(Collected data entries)

┌──

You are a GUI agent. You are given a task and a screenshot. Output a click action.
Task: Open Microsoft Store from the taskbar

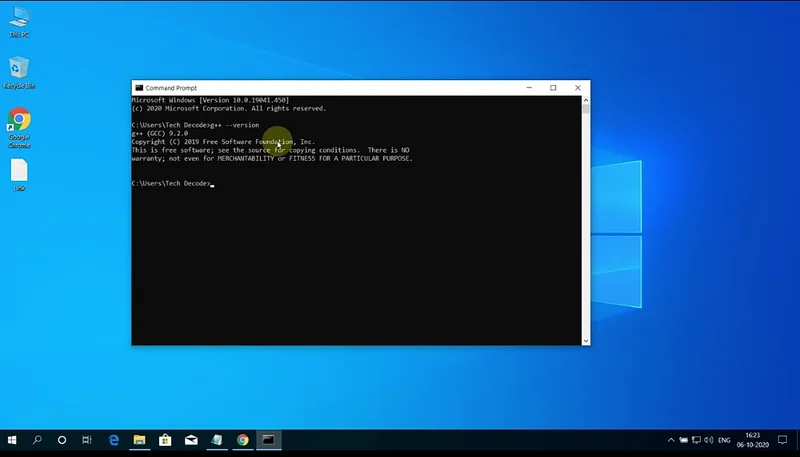click(166, 440)
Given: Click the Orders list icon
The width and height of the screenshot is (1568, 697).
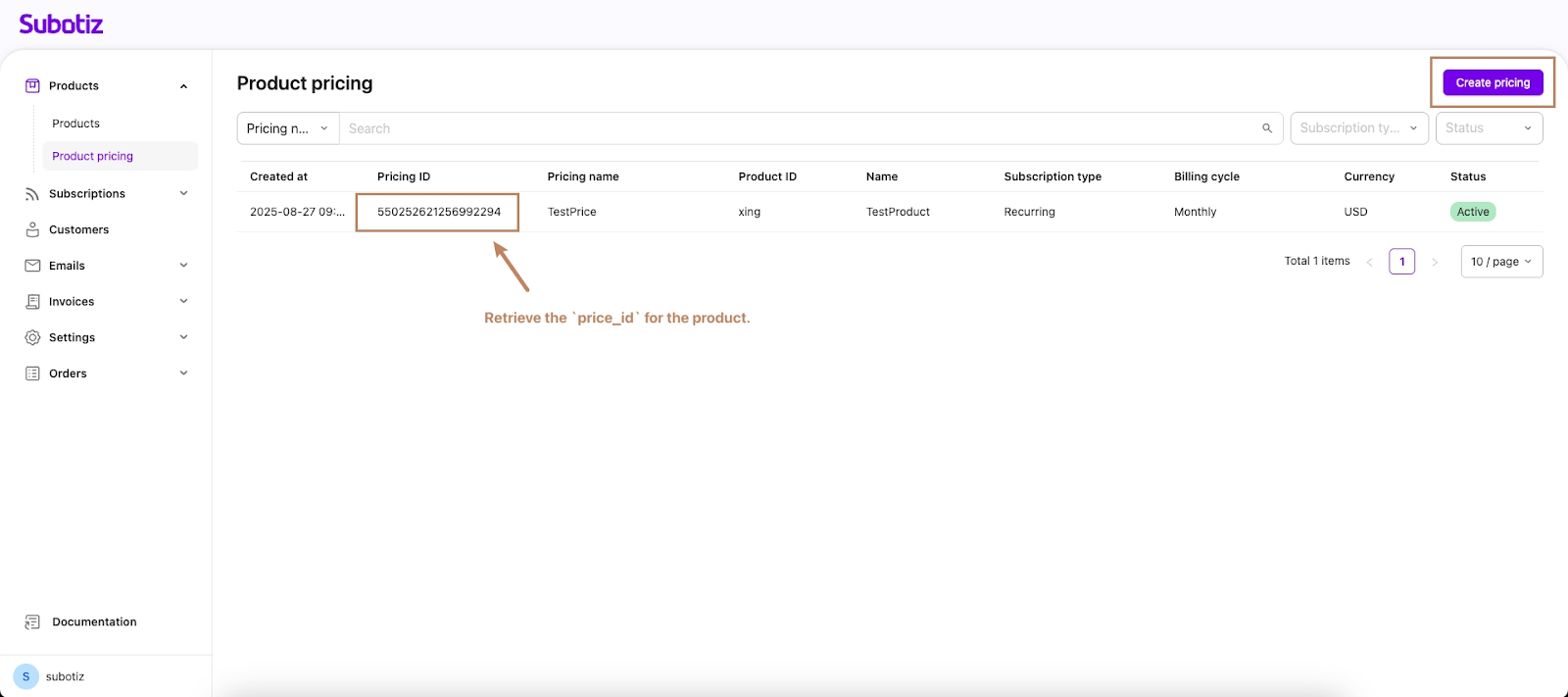Looking at the screenshot, I should pyautogui.click(x=32, y=373).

└──

- **How to complete this task**
Exact lines, nothing more: output the one with "The width and" and every later line through the end of the data, skipping pictures.

- **Solved problem**
The width and height of the screenshot is (1568, 697).
Looking at the screenshot, I should pyautogui.click(x=32, y=373).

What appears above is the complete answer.